Probability: combined events and tree diagrams
Basic probability
P(event) = number of favourable outcomes ÷ total number of equally likely outcomes.
P(A does not happen) = 1 − PA.
Independent events
Two events are independent if the outcome of one does not affect the probability of the other.
P(A and B) = PA × PB.
Example: Rolling a die twice. P(6 then 6) = 1/6 × 1/6 = 1/36.
Dependent events (conditional probability)
When items are drawn without replacement, probabilities change after each draw.
P(A then B without replacement): after drawing A, the denominator decreases by 1.
Tree diagrams
Each branch is labelled with a probability. Probabilities along each path are multiplied (AND). Probabilities from different paths are added (OR).
Structure rules:
- Branches from any one node must sum to 1.

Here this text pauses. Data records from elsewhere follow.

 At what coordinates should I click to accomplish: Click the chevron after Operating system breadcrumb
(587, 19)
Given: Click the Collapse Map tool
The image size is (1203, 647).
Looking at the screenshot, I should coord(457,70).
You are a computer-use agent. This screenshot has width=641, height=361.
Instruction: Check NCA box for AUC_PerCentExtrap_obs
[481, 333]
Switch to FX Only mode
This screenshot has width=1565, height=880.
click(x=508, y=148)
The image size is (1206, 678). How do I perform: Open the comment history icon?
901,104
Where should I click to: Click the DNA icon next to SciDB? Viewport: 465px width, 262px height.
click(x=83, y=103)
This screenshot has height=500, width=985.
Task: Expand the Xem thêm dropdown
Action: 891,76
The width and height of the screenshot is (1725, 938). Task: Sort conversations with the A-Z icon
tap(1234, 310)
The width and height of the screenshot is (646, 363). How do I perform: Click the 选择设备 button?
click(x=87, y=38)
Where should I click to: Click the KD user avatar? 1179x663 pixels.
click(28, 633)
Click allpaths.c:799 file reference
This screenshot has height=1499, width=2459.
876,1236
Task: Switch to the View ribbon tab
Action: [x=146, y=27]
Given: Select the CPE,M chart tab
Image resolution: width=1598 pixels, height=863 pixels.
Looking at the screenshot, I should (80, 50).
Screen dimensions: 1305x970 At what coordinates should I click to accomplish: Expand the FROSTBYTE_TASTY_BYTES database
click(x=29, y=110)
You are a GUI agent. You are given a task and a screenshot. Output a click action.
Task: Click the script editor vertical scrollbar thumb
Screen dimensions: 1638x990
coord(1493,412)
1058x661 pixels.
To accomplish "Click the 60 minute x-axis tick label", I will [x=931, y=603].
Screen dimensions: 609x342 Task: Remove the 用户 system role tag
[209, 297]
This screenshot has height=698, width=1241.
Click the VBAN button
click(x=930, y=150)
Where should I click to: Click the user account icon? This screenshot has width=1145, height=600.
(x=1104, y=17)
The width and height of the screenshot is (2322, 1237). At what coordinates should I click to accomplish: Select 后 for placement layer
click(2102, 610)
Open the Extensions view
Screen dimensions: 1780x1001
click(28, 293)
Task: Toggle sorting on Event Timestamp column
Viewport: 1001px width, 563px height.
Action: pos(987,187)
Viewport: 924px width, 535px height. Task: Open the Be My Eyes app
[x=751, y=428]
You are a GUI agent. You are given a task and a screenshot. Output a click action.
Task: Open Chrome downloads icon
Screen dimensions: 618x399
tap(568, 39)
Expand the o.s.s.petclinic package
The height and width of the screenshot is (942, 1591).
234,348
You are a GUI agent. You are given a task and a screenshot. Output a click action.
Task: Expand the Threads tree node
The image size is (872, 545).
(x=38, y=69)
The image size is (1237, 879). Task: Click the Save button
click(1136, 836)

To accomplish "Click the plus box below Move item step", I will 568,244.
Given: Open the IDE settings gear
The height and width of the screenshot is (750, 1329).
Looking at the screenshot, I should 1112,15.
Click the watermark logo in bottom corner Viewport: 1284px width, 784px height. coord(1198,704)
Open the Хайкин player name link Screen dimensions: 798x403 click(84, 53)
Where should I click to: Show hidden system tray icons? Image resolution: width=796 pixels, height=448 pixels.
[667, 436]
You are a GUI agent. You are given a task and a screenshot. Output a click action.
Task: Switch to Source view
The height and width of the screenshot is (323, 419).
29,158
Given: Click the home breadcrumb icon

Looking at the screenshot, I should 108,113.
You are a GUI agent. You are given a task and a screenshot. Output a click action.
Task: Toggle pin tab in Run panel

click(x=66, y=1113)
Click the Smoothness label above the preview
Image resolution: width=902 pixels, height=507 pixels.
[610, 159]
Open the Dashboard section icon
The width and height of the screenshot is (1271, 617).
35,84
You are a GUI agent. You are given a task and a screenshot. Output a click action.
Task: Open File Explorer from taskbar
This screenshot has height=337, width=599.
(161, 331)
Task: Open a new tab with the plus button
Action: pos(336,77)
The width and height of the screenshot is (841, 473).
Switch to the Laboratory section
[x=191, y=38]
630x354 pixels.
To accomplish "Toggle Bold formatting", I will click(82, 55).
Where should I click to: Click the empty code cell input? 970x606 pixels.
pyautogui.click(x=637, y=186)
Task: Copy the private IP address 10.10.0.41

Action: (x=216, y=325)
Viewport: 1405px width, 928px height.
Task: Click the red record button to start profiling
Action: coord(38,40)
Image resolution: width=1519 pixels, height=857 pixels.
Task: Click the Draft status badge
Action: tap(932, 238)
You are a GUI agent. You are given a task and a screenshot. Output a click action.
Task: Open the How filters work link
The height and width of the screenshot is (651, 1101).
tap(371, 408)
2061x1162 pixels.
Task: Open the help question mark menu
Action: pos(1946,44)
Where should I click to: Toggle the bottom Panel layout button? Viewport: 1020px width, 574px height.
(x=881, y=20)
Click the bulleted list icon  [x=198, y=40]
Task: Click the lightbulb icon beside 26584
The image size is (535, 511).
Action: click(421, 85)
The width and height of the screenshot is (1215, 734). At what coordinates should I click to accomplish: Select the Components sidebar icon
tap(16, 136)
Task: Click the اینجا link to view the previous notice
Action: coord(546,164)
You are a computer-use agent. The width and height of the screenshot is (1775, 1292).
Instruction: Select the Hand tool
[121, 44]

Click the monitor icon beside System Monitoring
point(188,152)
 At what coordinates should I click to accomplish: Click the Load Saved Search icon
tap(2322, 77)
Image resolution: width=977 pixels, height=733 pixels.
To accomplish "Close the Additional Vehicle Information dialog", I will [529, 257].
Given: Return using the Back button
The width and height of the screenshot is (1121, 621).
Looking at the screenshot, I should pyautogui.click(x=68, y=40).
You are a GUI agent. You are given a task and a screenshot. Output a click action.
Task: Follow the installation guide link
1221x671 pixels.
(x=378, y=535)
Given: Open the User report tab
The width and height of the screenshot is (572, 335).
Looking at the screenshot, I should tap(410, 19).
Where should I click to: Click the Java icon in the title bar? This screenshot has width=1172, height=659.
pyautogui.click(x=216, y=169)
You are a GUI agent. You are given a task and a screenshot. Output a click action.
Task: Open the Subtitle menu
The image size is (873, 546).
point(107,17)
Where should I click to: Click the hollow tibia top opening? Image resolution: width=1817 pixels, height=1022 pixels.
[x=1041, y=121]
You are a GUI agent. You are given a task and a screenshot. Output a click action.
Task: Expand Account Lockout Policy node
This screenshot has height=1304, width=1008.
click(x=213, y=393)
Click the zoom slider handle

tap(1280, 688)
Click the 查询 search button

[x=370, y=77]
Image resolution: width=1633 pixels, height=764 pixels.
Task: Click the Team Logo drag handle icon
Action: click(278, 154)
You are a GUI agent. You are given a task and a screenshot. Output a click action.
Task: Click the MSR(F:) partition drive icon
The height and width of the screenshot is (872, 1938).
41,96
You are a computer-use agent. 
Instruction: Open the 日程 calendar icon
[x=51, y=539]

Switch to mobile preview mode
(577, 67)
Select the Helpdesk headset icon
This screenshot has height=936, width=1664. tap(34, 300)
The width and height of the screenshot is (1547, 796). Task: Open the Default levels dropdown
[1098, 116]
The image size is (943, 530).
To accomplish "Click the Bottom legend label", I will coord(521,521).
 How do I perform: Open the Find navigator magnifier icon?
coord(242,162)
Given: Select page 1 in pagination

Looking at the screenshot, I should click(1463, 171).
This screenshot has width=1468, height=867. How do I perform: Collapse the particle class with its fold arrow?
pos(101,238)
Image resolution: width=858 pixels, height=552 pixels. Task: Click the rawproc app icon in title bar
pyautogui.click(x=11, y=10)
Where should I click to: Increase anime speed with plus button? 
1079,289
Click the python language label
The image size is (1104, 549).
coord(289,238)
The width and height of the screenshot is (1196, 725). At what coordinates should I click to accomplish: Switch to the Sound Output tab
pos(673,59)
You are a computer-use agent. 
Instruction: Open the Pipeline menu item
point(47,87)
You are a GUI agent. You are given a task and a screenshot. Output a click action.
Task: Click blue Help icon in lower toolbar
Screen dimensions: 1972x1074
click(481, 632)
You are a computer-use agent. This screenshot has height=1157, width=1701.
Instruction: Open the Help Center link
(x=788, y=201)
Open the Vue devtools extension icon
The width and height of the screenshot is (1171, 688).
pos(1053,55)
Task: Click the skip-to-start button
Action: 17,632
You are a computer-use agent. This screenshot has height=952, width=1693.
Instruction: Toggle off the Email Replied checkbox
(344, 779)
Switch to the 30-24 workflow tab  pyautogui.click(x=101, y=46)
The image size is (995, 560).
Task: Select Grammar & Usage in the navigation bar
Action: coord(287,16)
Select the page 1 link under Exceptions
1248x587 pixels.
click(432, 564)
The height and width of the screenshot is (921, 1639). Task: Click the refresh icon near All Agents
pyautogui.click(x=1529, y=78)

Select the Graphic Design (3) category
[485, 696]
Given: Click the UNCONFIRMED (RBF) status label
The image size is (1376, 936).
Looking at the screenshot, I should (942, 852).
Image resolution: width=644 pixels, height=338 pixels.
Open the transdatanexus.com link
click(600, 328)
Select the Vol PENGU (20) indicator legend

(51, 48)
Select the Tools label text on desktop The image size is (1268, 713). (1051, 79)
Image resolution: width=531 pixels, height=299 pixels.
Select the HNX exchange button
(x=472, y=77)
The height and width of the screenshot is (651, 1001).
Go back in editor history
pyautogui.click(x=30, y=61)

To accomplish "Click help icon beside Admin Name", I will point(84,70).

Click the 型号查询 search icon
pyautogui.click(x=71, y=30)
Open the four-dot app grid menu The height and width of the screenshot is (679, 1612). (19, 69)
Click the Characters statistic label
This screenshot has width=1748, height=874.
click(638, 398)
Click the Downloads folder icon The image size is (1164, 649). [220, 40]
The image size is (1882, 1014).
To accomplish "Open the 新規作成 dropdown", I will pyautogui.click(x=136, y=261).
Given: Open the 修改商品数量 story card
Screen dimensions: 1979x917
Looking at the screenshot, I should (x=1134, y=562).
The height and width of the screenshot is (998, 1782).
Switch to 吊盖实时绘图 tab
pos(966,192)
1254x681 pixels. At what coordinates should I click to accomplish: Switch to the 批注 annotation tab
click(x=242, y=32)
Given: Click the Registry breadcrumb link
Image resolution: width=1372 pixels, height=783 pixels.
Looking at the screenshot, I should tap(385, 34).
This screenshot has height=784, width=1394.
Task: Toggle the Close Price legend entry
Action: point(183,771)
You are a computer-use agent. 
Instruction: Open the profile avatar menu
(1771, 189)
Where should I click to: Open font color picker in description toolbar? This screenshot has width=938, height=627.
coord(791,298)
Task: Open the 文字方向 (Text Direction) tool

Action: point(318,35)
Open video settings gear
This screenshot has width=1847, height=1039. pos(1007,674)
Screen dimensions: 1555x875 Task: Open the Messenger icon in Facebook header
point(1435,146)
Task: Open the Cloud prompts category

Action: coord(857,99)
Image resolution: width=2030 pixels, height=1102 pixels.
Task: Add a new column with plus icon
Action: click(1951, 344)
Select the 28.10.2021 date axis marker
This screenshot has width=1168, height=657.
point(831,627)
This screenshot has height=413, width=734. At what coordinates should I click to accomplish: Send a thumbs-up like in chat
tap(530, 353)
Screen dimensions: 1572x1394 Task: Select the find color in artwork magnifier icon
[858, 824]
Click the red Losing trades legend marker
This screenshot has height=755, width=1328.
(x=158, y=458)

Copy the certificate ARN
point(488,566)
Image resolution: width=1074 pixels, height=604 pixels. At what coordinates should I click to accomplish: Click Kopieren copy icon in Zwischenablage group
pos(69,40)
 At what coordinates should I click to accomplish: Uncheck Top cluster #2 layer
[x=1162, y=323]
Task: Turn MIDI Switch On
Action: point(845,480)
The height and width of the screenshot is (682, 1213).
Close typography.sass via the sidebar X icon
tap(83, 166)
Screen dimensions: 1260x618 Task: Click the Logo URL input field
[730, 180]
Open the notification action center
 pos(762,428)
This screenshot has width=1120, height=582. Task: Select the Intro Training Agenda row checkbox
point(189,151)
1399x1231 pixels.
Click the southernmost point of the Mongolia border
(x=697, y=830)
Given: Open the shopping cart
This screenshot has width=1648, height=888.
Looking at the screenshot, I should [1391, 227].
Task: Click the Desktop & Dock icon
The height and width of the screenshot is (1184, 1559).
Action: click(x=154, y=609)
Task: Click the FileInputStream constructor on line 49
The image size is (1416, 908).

- For "at least one" problems: use P(at least one) = 1 − P(none).
Edexcel exam style
Edexcel Papers 2/3 frequently test:
- Tree diagrams with "without replacement" (higher demand — conditional probabilities differ on second set of branches).
- "Show that" probability: set up the tree, then verify a given total probability.
- Venn diagrams for mutually exclusive or overlapping events.
⚠Common mistakes
- Adding instead of multiplying along a branch path.
- Forgetting to add for "OR" (multiple paths to same outcome).
- Not adjusting denominators in without-replacement problems.
- P(at least one) wrong: use complement rule; don't enumerate all cases.